Thursday 7 August 2014

At my desk and at my table

1/ Once when I was making my report, an image about a sunny afternoon in Nara - Japan flashed on my mind, me wearing lovely blue dress, dancing around the small streets full of sakura trees, with temples around. Once when I was checking stock for sales, an old memory emerged, the day I and my friends went to Padang Padang beach, it was fabulous, light blue sky, amazing waves, wonderful cliffs, limber boys with tanned dark skin with their boards to the beach, hopping on and off, on and off. Once when I was arranging shipping documents, I remembered walking around Coron town at noon, climbing its mountain, and playing in the meadow there. There are times like that, when I was grinding my ass that the deadly desk, the images stroke me, memories of the times I traveled. That helped me to work harder, saving money for the next trip, and somehow survived through another day sitting at the desk. Sometimes I wonder, what if I'd never taken any trip, then what could I remember to wipe the boredom away. Like my mom, like many other people who never enjoy themselves on the road. Life would be a real burden, if you don't have good memories to think about.

2/ I have interviewed more people lately, and being more effective helping youngsters to find their jobs. And somehow my consulting skill gets better and better through time, and I remind from time to time the reasons why I decided to do this, to support people, guiding them, helping them through the struggle about what job to choose, about their careers and their jobs. And I realized that, opposed to my initial thought, I always like the people, I can always find the good things about them and start liking them, I feel close to them through the questions I ask, through their answers, their innocence, their purity, their inexperience. I feel good. Guess it's a job that I like. Maybe I can think seriously of a career consulting job, a coaching job. Maybe I can combine between a yoga and personal trainer with a life/career coaching job. Maybe. It's good to listen to people, feel them, speak their heart out, guide them through darkness, see their progress. I feel happy, on my own small table interviewing people at 11PM.
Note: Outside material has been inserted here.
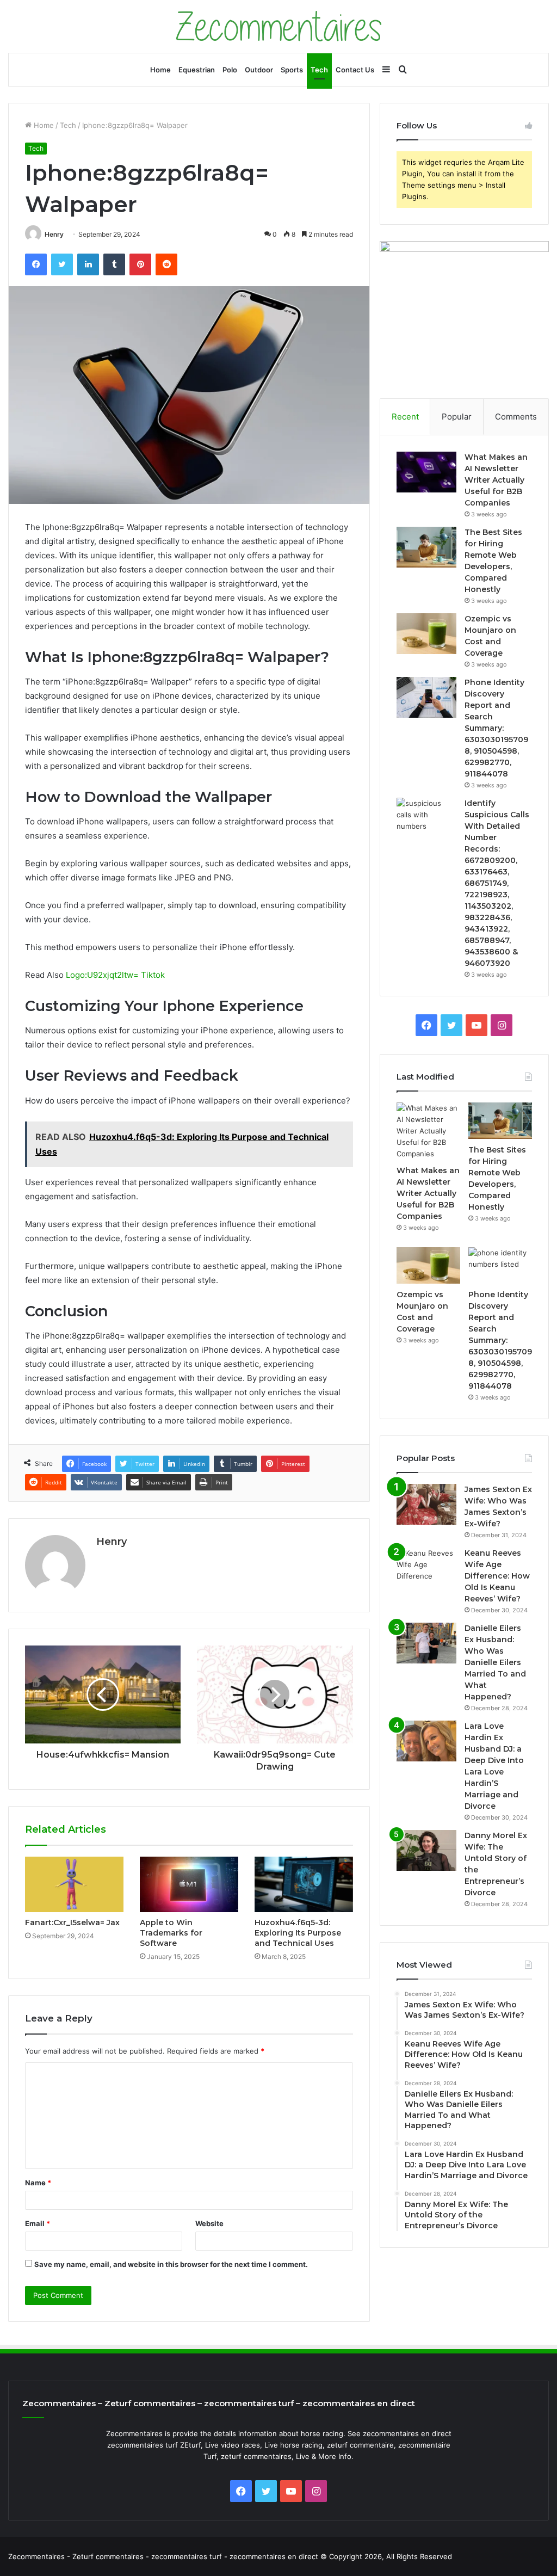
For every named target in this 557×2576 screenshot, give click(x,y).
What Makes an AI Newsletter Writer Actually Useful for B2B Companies (496, 480)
3/ It's 6.30 now, it's late. Usually at this time I must be on the street, buying food for dinner, after sweating time running. Actually I didn't think to write today, because I wrote more than usual yesterday, an English post, and a Vietnamese post for my friend's birthday. But now I feel like I have to write, and I don't want to lose the new habit I have created. "Writing everyday reaffirms my identity as a writer" I read that quote yesterday. So I am writing now, on my table, despite the fact that I really didn't know what to write about at the beginning. Words just flow, small thoughts reveal, I just need to note down. What makes me tired, what makes me happy. Follow the positive stuff, keep doing what I enjoy doing. Maybe just small simple steps like that, I can lead myself to the dream life I want.